I agree that the election, as it was conducted by the Obama campaign, cannot be viewed as a desire to return to the liberal ideas of the Great Society.  But despite Obama’s call for a middle class tax cut, I get the feeling that an extra thousand bucks in their pocket was not the reason they pulled the lever for the first black president.  The electorate is not stupid.  A thousand dollars is always welcomed, but it won’t put the retirement fund on autopilot.  It won’t pay for a four-year college degree.  And it won’t cover much of a health disaster.

Instead, voters decided that tax cuts aren’t the big answer for the big questions.  In fact, there is no indisputable research that tax cuts spur the economy.  You can find studies on both sides of the issue, and each side can find anecdotes for their arguments.  But the proof is elusive. 

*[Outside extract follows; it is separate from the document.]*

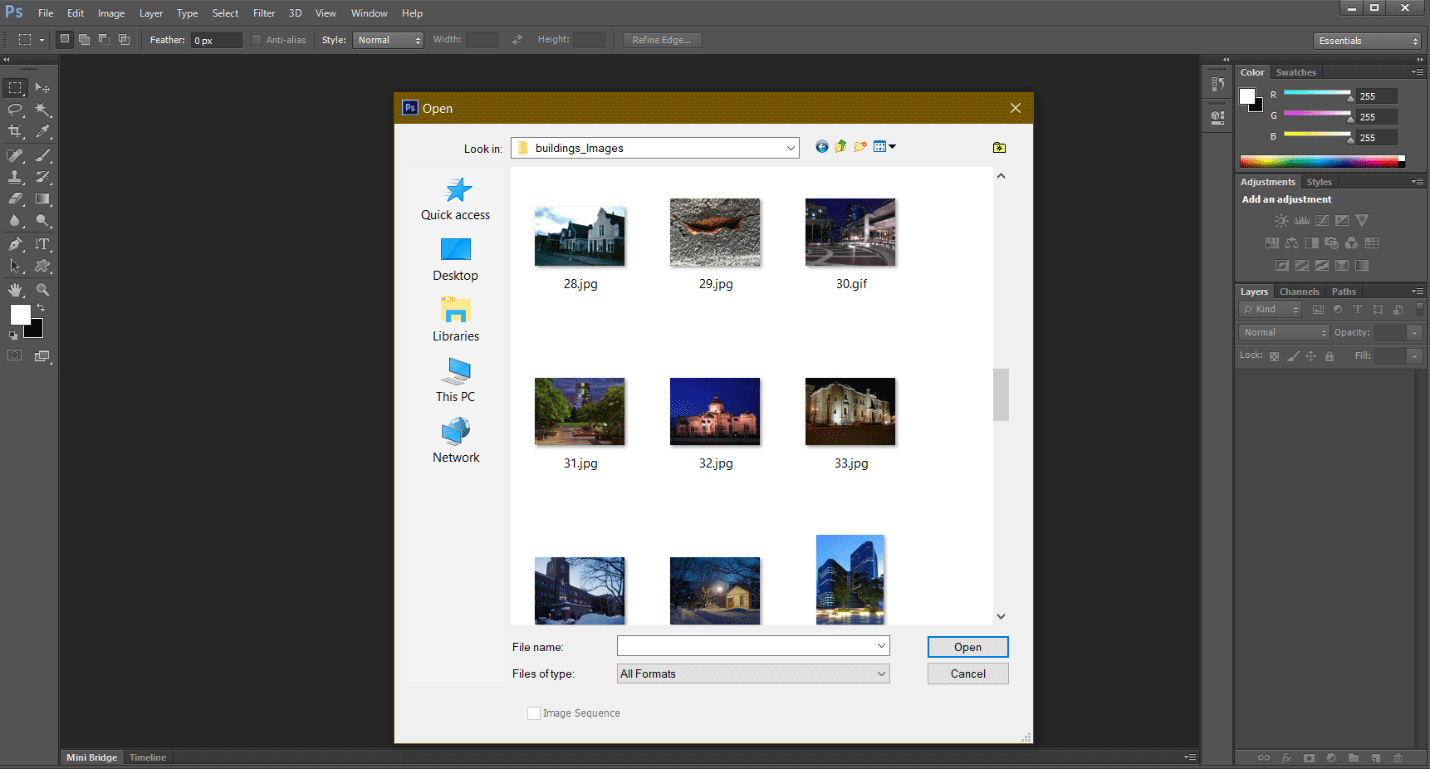The height and width of the screenshot is (769, 1430).
Task: Select the Crop tool
Action: pyautogui.click(x=14, y=131)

With the results at hand, we can excuse Americans for thinking that tax cuts are a stale idea.  Again, nice to have, but not a panacea.  I’ve often wondered why Democrats haven’t offered this meme:

The Republicans cut your taxes $500 and then raise your gasoline prices $700 a year.  They cut your taxes $1,000 and then raise your health premiums $1500 a year.  They cut your taxes $1400 and then raise the cost of tuition $3,000 a year.

Maybe the electorate is catching up with the shell game.  In a recent survey by the AP, “People want the tax cuts promised during the presidential campaign, but they may be willing to wait while President-elect Obama takes on the larger issue of fixing the economy.”  Instead, more than twice as many people want to fix the economy and create more jobs.  The GOP will tell you tax cuts do just that, but the public isn’t buying it.

How much taxes we’re paying is not as important as getting the bang for the tax bucks we spend.  That’s the real issue.  If paying another $500 in taxes saves us $2,000 in expenses, then we’d be crazy not to take that deal.  Our challenge is not to cut taxes to the bone, but rather to make government work efficiently. 

There is little question people want government to help them.  That’s the message of this election.  How we do that is open to debate, a debate to which the GOP must contribute new ideas if it is to remain viable.  “Cut taxes,” isn’t new and isn’t getting traction.